The IFCO facility is more comparable to UAN’s assets in that 1) IFCO upgrades most of its ammonia production into higher value products and 2) IFCO is strategically located closer to farmers. I don’t have IFCO’s historical financials, so I don’t know IFCO’s revenue or product mix. However, I do know that IFCO has enough downstream capacity to upgrade virtually all of its ammonia into higher-value products (compared to UAN’s conversion of ~70% of its ammonia production to UAN). In addition, IFCO also upgrades some of its ammonia into diesel exhaust fluid (DEF) and describes this as “often our highest-margin product out of Iowa” while UAN’s facilities are not capable of producing DEF. Thus, I am comfortable saying that IFCO’s capacity is more profitable than UAN’s capacity and thus the $4,200/ton that Koch is paying is too high of a benchmark for UAN.

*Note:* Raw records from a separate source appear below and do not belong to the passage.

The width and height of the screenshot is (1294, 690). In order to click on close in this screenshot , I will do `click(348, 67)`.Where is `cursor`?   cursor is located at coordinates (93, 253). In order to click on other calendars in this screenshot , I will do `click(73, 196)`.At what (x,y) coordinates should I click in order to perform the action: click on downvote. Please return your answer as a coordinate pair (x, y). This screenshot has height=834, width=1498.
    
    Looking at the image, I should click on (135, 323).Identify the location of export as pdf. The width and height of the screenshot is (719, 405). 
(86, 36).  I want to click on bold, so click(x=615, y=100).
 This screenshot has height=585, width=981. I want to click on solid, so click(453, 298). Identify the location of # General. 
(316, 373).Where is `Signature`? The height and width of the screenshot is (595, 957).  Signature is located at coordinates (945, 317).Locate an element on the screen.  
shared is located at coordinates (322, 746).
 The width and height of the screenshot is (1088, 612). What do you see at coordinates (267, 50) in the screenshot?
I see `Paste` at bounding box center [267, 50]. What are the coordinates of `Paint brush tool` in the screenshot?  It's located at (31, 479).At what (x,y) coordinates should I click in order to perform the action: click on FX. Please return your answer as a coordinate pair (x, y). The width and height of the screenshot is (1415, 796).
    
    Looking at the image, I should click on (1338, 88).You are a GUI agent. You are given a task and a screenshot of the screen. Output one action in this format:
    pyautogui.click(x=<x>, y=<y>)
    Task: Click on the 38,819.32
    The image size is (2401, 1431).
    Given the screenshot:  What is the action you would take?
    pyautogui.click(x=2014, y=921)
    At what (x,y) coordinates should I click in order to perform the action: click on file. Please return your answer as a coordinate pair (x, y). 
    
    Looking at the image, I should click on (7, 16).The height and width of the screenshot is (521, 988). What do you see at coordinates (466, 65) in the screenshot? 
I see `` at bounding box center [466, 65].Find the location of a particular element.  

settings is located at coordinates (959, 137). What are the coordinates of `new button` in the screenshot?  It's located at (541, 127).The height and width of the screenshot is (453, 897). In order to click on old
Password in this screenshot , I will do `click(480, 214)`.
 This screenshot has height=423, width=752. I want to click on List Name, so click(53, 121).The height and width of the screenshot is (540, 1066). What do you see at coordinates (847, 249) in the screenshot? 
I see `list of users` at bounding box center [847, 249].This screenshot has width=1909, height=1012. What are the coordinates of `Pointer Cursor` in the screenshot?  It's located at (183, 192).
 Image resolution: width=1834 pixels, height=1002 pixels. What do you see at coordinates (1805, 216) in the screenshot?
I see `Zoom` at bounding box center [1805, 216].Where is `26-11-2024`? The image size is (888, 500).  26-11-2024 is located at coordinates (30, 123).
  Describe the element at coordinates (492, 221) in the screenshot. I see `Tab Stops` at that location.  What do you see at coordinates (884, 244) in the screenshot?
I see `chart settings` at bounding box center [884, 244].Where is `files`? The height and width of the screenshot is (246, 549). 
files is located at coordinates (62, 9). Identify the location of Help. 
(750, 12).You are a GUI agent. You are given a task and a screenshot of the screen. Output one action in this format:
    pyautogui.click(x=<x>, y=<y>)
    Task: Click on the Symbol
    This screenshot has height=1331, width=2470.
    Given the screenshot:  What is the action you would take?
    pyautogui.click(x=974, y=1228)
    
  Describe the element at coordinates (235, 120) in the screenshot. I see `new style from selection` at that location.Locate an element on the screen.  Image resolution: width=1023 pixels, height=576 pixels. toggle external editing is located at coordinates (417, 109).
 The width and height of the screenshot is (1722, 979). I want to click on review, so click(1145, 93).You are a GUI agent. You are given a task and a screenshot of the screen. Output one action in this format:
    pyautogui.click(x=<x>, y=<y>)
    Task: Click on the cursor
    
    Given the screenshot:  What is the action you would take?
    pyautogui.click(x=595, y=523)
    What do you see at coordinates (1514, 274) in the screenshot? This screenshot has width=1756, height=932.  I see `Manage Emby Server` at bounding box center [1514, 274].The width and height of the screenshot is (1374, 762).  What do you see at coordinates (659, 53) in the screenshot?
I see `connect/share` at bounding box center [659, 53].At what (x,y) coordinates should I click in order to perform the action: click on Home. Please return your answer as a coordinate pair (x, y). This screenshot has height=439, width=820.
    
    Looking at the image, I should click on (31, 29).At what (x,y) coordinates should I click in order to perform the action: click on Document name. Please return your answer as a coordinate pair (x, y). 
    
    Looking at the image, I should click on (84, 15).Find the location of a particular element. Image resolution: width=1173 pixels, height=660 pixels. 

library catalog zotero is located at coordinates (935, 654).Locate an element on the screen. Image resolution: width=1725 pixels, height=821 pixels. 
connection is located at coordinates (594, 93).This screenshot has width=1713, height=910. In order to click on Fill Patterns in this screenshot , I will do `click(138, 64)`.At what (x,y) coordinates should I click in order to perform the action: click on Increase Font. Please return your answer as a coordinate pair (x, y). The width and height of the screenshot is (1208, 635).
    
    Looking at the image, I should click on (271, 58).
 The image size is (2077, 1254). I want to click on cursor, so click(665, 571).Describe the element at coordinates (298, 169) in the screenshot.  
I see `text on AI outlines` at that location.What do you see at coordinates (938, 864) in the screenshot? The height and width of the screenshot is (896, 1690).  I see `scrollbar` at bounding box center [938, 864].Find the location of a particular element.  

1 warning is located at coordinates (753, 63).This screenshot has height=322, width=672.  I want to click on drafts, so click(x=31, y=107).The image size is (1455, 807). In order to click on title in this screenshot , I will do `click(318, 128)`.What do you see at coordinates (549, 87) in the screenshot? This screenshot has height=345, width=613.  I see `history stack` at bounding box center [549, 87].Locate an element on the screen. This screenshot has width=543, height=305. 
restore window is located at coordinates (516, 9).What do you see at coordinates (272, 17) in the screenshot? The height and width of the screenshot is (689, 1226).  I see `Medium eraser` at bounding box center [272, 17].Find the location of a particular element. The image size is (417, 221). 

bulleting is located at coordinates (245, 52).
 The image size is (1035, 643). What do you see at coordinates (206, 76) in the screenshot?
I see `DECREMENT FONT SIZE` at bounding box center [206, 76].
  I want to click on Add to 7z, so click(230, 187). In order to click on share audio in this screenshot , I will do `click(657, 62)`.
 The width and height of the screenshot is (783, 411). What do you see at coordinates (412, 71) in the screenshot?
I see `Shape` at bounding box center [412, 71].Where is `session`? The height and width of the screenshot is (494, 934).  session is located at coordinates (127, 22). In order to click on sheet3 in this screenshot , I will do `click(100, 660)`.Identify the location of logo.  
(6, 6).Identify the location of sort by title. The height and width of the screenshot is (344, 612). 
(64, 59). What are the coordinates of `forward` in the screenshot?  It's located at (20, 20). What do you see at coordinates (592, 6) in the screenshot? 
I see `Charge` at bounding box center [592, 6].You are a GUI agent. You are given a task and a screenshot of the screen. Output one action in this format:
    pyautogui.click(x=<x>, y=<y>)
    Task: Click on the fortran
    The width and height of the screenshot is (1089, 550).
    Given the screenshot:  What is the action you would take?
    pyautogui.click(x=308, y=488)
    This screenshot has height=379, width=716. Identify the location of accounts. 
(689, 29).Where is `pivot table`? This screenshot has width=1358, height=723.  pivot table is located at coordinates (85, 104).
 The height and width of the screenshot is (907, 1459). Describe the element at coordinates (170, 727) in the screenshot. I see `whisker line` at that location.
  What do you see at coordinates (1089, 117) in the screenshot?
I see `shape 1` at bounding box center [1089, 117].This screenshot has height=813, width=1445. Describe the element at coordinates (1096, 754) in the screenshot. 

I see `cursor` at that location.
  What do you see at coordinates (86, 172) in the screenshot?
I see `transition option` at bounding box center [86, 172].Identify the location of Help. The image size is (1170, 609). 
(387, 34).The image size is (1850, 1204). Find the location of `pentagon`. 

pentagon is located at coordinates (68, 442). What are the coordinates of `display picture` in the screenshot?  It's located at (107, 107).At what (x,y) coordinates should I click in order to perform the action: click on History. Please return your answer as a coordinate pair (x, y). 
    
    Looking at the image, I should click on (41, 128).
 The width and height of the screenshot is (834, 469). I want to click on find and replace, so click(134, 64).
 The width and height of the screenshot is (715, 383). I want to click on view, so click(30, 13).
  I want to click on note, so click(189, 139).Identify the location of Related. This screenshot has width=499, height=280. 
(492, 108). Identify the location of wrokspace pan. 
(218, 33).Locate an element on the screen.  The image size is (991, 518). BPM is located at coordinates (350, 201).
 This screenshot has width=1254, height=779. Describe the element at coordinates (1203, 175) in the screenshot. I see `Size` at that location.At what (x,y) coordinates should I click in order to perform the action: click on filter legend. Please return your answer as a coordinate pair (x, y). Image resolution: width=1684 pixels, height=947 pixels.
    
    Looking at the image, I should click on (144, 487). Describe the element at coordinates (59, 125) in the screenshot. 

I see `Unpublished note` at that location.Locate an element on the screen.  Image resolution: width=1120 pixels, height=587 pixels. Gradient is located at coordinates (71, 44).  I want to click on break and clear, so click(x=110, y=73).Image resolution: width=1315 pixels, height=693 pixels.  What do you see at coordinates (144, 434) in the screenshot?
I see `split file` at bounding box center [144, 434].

Looking at these transactions doesn’t spit out a satisfying single answer but given the margin of safety, I’m happy to be roughly right on the upside. If forced to pick a value for UAN’s assets, I’d say $2,500-$3,000/ton of capacity “feels” about right. I triangulate to this range looking the datapoints above as well as the $3,000/ton construction cost for IFCO 7 years ago (noting costs of construction have risen since). Using $2,500-$3,000 value/nameplate capacity results in a $157-198 UAN share price or 2-2.5x where it is trading today.

I could be wrong on my not-so-scientific guess of UAN’s strategic value, but I believe there is plenty of room for error as even the “too low” WALA transaction price points to 35% upside for UAN shares. In addition, I believe there are interested strategic buyers as OCI stated that Koch was not the only bidder for IFCO. Of course, there is a chance that no sale of UAN occurs, but in this scenario, I think fundamental downside is limited based on the “normalized” free cash flow yield of ~17%.

I do not hold a position with the issuer such as employment, directorship, or consultancy.
I and/or others I advise hold a material investment in the issuer's securities.